__Instructions for the task__: Records follow. Select each line holding "Switch".

__Saved entries__:
Content starts

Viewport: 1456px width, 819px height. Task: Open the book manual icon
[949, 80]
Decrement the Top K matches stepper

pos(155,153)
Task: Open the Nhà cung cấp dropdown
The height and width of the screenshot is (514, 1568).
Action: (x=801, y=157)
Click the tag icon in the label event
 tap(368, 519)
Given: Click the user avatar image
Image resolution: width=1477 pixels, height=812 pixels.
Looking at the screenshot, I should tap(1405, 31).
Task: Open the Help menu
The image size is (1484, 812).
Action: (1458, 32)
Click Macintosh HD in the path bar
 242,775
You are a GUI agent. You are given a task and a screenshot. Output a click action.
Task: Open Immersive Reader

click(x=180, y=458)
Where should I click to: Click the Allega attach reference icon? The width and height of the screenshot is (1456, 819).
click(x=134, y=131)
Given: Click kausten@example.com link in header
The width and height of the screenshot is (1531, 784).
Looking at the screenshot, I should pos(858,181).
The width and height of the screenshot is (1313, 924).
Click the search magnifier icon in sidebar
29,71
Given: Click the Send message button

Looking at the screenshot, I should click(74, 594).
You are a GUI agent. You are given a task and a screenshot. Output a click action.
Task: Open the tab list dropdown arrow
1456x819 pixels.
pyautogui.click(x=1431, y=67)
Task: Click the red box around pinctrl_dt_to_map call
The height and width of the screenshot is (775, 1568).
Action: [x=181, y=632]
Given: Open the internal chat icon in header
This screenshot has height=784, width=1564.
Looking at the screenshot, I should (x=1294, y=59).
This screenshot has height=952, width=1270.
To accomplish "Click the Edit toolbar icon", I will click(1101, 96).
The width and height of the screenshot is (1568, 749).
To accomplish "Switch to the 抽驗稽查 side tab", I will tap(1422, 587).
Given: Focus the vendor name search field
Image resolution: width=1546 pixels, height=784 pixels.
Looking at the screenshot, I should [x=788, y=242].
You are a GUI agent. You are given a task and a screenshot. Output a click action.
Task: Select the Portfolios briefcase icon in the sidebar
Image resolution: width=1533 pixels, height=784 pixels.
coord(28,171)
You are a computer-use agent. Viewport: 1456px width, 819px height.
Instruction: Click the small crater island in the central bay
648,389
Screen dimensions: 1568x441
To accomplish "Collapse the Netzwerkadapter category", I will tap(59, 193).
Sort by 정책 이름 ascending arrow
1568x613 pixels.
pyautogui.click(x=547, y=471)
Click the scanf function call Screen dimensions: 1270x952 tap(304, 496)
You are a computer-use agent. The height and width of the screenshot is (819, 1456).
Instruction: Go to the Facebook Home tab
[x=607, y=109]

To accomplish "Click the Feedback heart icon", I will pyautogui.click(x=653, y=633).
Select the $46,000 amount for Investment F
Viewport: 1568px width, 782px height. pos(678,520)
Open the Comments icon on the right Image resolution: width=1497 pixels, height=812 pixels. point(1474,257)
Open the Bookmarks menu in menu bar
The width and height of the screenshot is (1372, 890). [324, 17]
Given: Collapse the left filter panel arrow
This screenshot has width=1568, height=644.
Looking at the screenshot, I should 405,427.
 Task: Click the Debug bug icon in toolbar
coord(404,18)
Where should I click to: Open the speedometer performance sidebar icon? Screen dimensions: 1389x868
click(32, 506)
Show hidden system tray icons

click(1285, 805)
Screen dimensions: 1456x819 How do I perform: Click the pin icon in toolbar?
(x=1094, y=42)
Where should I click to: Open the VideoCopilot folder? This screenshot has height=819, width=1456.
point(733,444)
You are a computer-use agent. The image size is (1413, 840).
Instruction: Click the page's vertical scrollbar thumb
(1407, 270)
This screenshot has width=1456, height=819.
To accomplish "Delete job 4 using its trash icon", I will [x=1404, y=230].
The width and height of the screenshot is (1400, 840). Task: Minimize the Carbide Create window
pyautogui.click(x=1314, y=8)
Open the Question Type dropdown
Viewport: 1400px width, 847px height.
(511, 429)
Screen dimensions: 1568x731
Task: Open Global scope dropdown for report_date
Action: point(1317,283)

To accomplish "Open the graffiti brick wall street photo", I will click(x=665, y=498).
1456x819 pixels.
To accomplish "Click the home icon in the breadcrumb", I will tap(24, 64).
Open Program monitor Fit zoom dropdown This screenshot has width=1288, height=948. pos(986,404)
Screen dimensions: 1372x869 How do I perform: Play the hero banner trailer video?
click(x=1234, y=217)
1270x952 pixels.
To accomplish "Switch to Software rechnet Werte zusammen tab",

Content ends

__Problem solution__:
To accomplish "Switch to the 抽驗稽查 side tab", I will tap(1422, 587).
To accomplish "Switch to Software rechnet Werte zusammen tab",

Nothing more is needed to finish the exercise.